Alan Parker's Mississippi Burning isn't just simmering in hatred -- it's full-on marinated in it. (It's telling that non-American directors are more than willing to expose America's hideousness.) It may have been a few decades after the film's setting but as the coming years would also show, very little had changed.
Frustratingly, for a film about the civil rights movement, Mississippi Burning doesn't put a lot of focus on the Black characters. Preferring to spotlight the agents played by Gene Hackman and Willem Dafoe, the film only gives the Black characters any attention when they're about to be subjected to violence, as they're being brutalized, or as they're licking their figurative and literal wounds -- in other words, they only exist to suffer. Were this made today, that would absolutely not happen.

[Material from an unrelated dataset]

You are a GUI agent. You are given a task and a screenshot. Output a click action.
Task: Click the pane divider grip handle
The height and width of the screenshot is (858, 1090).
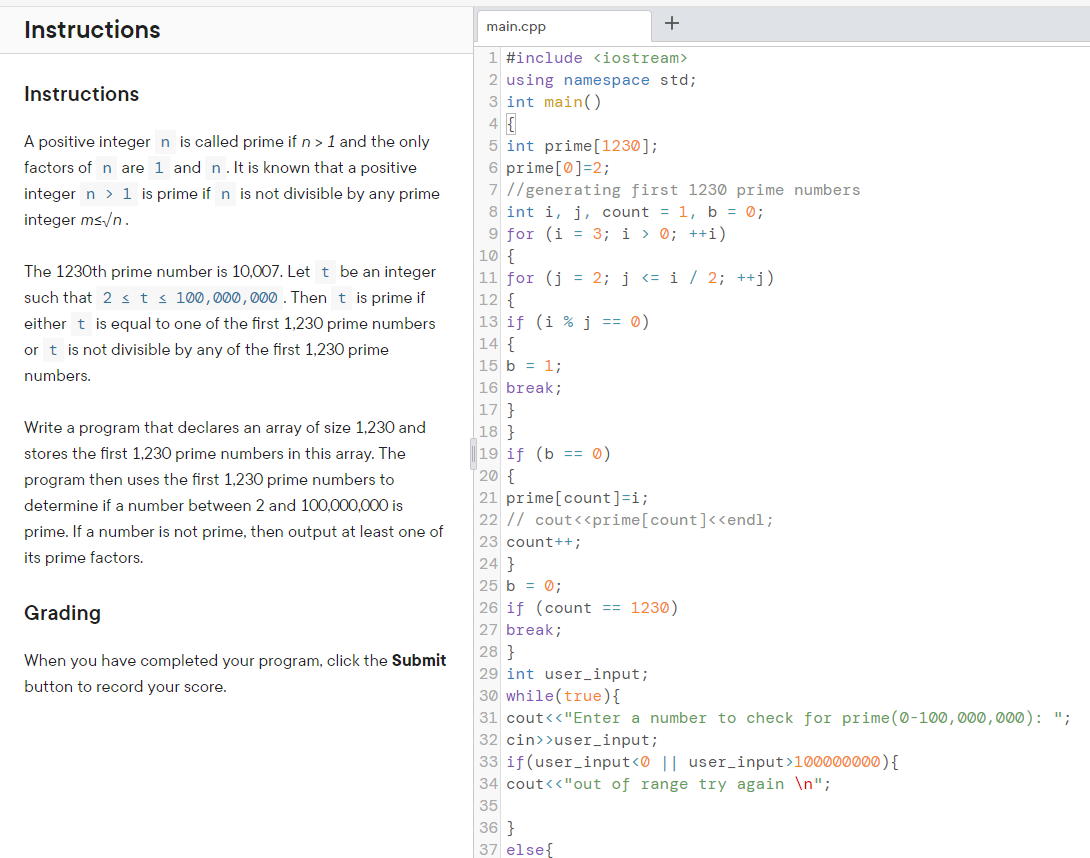[472, 453]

That aspect aside, Mississippi Burning is captured stunningly by cinematographer Peter Biziou. You can practically feel the Mississippi heat through the screen, the smell of the swamps. It's little wonder that Biziou was a regular for Parker (and that his work got him an Oscar).
Mississippi Burning is very much not an easy watch. (Then again, what else would one expect from the man responsible for Midnight Express the previous decade?) To say things have changed since both the setting's time period and the film's release would be a colossal lie. If anything, we're repeating what had happened ad nauseam.